O homem em pessoa também dá mindtrips.
LM: And since a lot of your work seems to deal with the nature of human perception itself—the difficulties of understanding what is going on around us—a straightforward approach would be inappropriate.
Wolfe: It’s the hackneyed notion: “The medium is the message.” As I work on a story, the subject matter often seems to become an appropriate means of telling it—the thing bites its tail, in a way—because subject and form aren’t reducible to a simple “this or that.” “That” and “this” are interacting throughout the story. That’s what I meant when I said I’m trying to show the way things really seem to me—my experience is that subjects and methods are always interacting in our daily lives. That’s realism, that’s the way things really are. It’s the other thing—the matter of fact assumption found in most fiction that the author and characters perceive everything around them clearly and objectively—that is unreal. I mean, you sit there and you think you’re seeing me and I sit here thinking I’m seeing you; but what we’re really reacting to are light patterns that have stimulated certain nerve endings in the retinas of our eyes—light patterns that are reflected from us. It’s this peculiar process of interaction between light waves, our retinas, and our brains that I call “seeing you” and you call “seeing me.” But change the mechanism in my eyes, change the nature of the light, and “you” and “me” become entirely different as far as we’re concerned. You think you’re hearing me directly at this moment but you’re actually hearing everything a little bit after I’ve said it because it requires a finite but measurable amount of time for my voice to reach you. Fiction that doesn’t acknowledge these sorts of interactions simply isn’t “realistic” in any sense I’d use that term.
(…)
LM: You exhibit not only a near encyclopedic knowledge of words and their origins but you obviously have a great feel for language and for inventing contexts in which different lingoes can be presented. And yet one theme which recurs in many of your works (and throughout The Book of the New Sun) is the limitations of words, the way language distorts perception and is used to manipulate others. Is this a paradox—or an occupational hazard?

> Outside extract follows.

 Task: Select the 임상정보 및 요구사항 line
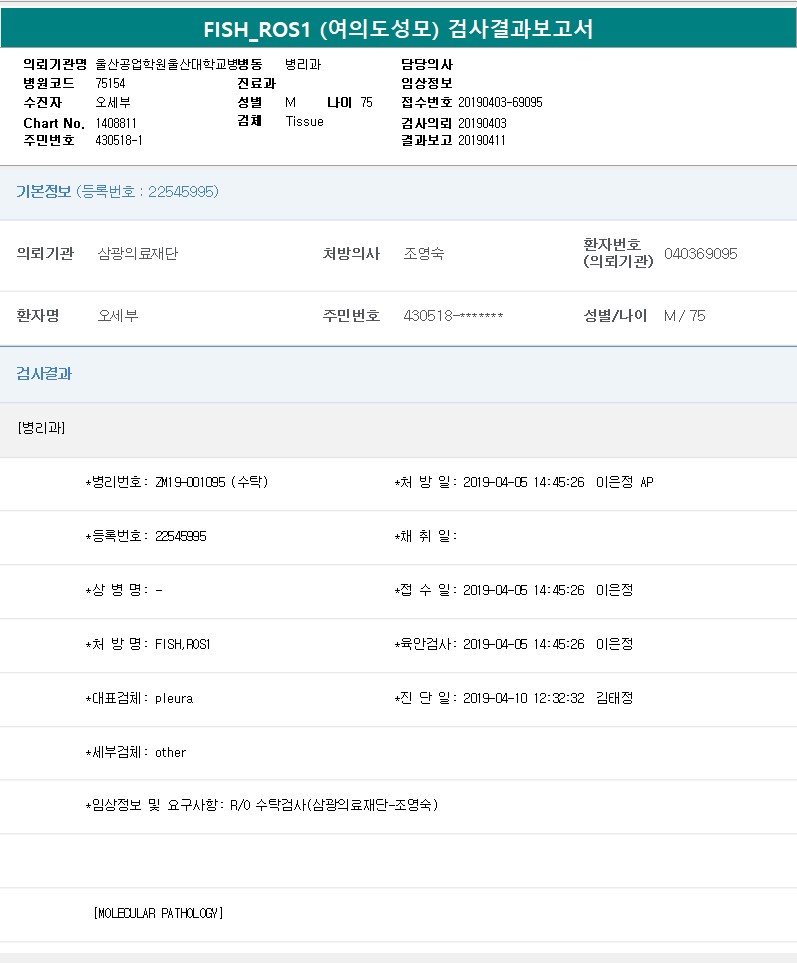(x=262, y=805)
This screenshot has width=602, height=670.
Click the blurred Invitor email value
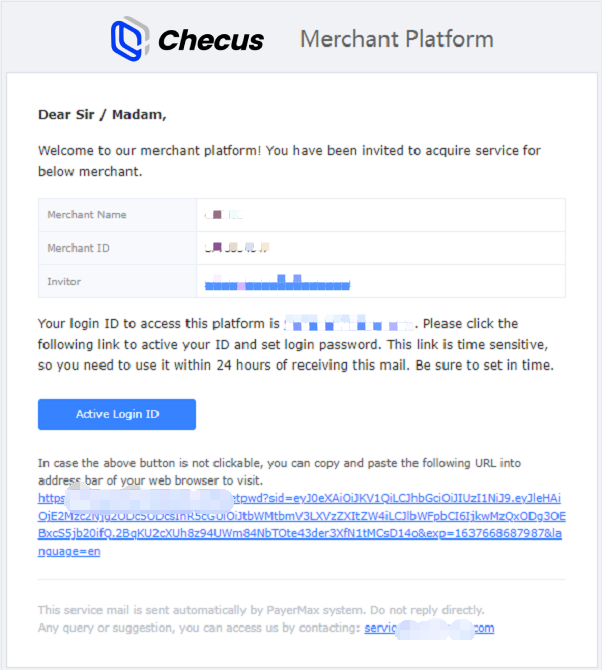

Wolfe: Any writer who tries to press against the limits of prose, who’s trying to write something genuinely different from what’s come before, is constantly aware of these paradoxes about language’s power and its limitations. Because language is your medium, you become aware of the extent to which language controls and directs our thinking, the extent that we’re manipulated by words—and yet the extent to which words necessarily limit our attention and hence misrepresent the world around us. Orwell dealt with all this in 1984 much better than I’ve been able to when he said, in effect: Let me control the language and I will control peoples’ thoughts. Back in the 1930s the Japanese used to have actual “Thought Police,” who would come around and say to people, “What do you think about our expedition to China?” or something like that. And if they didn’t like what you replied, they’d put you under arrest. What Orwell was driving at, though, goes beyond that kind of obvious control mechanism; he was implying that if he could control the language, then he could make it so that you couldn’t even think about anything he didn’t want you to think about. My view is that this isn’t wholly true. One of the dumber things you see in the comic books occasionally is where, say, Spider Man falls off a building, looks down and sees a flag pole, and thinks to himself, “If I can just grab that flagpole, I’ll be okay.” Now nobody in those circumstances would actually be doing that—if you’re falling off a building, you don’t put that kind of thought into words, even though you’re somehow consciously aware of needing to grab that flagpole. You are thinking below the threshold of language, which suggests there is a pre verbal, sub level of thinking taking place without words. Orwell didn’t deal with this sub level of thinking, but the accuracy of his insights about the way authorities can manipulate people through words is evident in the world around us.
(…)
LM: This issue of memory is central to a lot of your work—Peace, The Fifth Head of Cerberus, each book of The Book of the New Sun, and a lot of your stories. Can you say anything about why you return to it so often?
Wolfe: Memory is all we have. The present is a knife’s edge, and the future doesn’t really exist (that’s why SF writers can set all these strange stories there, because it’s no place, it hasn’t come into being). So memory’s ability to reconnect us with the past, or some version of the past, is all we have. I’m including racial memory and instinct here (“instinct” is really just a form of racial memory). The baby bird holds onto the branch because of the racial memory of hundreds of generations of birds who have fallen off. Little kids always seem to know there are terrible things out there in the dark which might eat you, and that’s undoubtedly because of hundreds and hundreds of little kids who were living in caves when there were terrible things lurking out there in the dark. This whole business about memory is very complicated because we not only remember events but we can also recall earlier memories. I allude to this in The Book of the New Sun when I make the point that Severian not only remembers what’s happened but he remembers how he used to remember—so he can see the difference between the way he used to remember things and the way he remembers them now.